Many years ago I attended some lectures at a NSW university in my Salvo uniform. There were also some Roman Catholic sisters dressed in their habits. The lecturer was an aggressive atheist and in every lecture he made some very harsh criticisms about God and the Christian church so I decided to make an appointment to see him.
When I entered his study I could see that he was set for an argument.
I knew that engaging in arguments is seldom productive, so I said to him that he must have been deeply hurt by something that happened in his relationship with religious people.
He admitted that, but added that so much of the antagonism in the world had its origin in religion. I agreed with him and further disarmed him by saying that if I looked at the intellectual and historical external approach to God over time, I probably would be an atheist like him.
It’s hard to believe that God could let the world get into such a mess of hatred and cause so much antagonism between people.

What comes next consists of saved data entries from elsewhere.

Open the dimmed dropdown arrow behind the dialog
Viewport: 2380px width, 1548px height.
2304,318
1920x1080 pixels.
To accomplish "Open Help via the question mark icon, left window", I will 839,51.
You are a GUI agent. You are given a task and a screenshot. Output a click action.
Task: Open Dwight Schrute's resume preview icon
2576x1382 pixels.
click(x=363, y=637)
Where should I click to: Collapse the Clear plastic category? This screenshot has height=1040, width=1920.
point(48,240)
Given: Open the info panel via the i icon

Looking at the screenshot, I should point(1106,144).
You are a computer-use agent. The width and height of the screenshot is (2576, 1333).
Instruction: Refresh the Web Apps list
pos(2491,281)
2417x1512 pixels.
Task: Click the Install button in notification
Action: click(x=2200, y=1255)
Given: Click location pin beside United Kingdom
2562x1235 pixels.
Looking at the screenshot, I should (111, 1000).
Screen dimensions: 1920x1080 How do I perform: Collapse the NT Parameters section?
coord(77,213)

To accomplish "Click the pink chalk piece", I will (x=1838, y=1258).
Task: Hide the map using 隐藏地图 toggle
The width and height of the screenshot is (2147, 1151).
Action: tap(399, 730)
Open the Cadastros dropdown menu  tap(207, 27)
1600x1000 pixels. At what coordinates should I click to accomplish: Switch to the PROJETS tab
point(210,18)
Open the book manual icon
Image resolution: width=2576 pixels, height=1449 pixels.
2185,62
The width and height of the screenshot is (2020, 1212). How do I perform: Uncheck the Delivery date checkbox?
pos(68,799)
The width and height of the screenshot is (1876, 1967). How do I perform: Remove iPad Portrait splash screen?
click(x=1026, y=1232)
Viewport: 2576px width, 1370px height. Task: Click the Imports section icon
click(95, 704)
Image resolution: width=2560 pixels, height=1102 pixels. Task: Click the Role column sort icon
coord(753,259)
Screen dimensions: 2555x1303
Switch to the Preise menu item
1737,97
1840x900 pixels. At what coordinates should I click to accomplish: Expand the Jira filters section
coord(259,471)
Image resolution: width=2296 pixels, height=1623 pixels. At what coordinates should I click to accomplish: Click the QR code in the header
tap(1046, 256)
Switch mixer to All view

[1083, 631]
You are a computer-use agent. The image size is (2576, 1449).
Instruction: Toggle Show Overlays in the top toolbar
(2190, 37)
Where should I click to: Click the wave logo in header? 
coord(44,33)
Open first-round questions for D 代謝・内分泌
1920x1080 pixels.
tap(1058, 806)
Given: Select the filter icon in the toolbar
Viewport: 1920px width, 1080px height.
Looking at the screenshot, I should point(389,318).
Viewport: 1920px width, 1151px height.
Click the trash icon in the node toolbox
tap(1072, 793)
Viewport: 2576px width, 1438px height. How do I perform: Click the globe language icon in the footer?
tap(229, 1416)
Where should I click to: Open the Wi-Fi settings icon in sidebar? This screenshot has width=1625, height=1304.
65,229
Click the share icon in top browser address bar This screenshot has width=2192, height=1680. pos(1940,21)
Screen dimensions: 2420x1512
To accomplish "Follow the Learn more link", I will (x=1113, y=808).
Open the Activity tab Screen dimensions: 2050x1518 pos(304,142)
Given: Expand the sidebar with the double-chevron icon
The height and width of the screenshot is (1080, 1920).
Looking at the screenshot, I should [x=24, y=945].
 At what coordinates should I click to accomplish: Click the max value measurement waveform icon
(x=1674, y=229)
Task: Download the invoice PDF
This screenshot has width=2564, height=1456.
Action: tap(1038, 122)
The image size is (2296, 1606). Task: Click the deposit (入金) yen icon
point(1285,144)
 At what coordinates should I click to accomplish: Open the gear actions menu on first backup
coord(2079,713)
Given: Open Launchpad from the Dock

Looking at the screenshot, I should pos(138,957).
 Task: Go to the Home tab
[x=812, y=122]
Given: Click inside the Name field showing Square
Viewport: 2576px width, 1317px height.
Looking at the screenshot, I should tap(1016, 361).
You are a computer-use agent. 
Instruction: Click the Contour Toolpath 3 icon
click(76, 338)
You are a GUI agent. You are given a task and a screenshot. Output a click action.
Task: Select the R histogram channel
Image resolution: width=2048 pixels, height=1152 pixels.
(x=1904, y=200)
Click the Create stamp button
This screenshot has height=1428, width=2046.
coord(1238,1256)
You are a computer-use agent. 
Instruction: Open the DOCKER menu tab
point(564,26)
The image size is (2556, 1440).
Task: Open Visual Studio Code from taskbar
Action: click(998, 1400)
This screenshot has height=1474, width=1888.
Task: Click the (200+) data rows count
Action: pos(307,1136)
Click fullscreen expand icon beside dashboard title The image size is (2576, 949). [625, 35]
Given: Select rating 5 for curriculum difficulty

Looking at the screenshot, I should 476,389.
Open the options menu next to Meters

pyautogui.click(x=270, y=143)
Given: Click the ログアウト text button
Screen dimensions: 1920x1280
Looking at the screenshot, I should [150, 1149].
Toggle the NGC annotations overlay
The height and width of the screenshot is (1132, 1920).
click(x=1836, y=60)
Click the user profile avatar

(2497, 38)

I made no attempt to tell him that God’s love for his children gave them the freedom to accept or reject him, as that could have caused him to shut down. He asked me how I could accept God and why I believed in him. This was my moment.
I said I believe in God because I have experienced a personal relationship with him. He thought for a while and then suggested that this ‘so-called’ experience was probably my need of some psychological answer to my needs of the moment.
I expected that, but I assured him that I was in need of nothing and explained that an infinite God is far too big for us with our finite minds to understand, but if we make ourselves available to him, he will come to us. He wanted me to outline for him what this ‘so-called’ experience of God did for me.
‘Many years ago late one night, for no reason the room suddenly filled with a strange light and a sense of belonging to someone much more expansive than anything in this world. I was no longer a speck of dust way out there in the cosmos.
‘I felt such a deep sense of peace so that I was afraid of nothing—not even death. And now decades later that experience has never left me. In fact it has become stronger in me the older I get.’
I looked into his face and it seemed to me that his eyes were more moist than normal.
It was time for his next lecture, so he showed me to the door, gripped my hand firmly and quietly said, ‘Perhaps one day I might find him?’